_Work instruction_
Tally the lines in the following entries that include the word "computer"; state only the total.

:: Data shown ::

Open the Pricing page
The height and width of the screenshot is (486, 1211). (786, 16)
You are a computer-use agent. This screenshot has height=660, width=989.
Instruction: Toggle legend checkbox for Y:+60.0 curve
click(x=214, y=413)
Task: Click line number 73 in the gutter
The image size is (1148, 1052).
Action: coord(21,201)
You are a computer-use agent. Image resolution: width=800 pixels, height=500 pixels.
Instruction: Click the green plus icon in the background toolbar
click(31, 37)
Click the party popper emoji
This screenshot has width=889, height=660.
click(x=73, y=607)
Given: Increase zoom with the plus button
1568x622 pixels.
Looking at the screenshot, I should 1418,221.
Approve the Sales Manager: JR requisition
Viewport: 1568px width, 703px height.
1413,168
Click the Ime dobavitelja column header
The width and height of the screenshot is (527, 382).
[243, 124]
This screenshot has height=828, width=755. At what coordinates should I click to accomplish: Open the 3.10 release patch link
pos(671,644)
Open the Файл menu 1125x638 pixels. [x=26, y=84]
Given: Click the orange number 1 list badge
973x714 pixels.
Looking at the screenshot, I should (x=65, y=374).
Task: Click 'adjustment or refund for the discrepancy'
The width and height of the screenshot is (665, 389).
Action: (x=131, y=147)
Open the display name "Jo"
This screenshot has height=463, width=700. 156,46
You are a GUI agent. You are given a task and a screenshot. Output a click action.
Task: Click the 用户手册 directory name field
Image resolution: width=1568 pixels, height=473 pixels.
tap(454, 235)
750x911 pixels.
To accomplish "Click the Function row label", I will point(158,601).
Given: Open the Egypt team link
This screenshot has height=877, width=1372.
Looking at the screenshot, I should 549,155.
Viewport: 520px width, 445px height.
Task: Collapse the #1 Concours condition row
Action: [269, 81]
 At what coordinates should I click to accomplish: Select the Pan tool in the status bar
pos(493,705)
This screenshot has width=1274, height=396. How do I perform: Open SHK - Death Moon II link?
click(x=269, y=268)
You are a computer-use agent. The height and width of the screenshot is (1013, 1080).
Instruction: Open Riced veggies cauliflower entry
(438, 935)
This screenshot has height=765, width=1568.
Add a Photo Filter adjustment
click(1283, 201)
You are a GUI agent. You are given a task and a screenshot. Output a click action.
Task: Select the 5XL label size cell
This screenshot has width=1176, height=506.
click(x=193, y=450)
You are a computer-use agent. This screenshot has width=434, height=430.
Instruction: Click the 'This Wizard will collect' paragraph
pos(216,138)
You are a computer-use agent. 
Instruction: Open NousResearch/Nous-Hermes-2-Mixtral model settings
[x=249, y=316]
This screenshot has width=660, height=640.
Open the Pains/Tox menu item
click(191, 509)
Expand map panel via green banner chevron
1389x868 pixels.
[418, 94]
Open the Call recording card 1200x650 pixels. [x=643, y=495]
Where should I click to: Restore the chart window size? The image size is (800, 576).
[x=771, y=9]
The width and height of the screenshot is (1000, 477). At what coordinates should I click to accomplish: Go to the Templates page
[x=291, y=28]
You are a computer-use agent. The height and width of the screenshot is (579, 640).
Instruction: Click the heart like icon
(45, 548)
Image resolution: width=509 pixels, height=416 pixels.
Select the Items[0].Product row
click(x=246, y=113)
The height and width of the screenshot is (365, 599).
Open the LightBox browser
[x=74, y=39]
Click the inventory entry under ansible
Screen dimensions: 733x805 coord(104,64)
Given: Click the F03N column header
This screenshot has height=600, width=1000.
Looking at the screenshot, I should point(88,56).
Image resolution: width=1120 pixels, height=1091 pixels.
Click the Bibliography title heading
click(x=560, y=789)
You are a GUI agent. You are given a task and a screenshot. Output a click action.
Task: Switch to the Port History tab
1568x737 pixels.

:::

_The answer_
6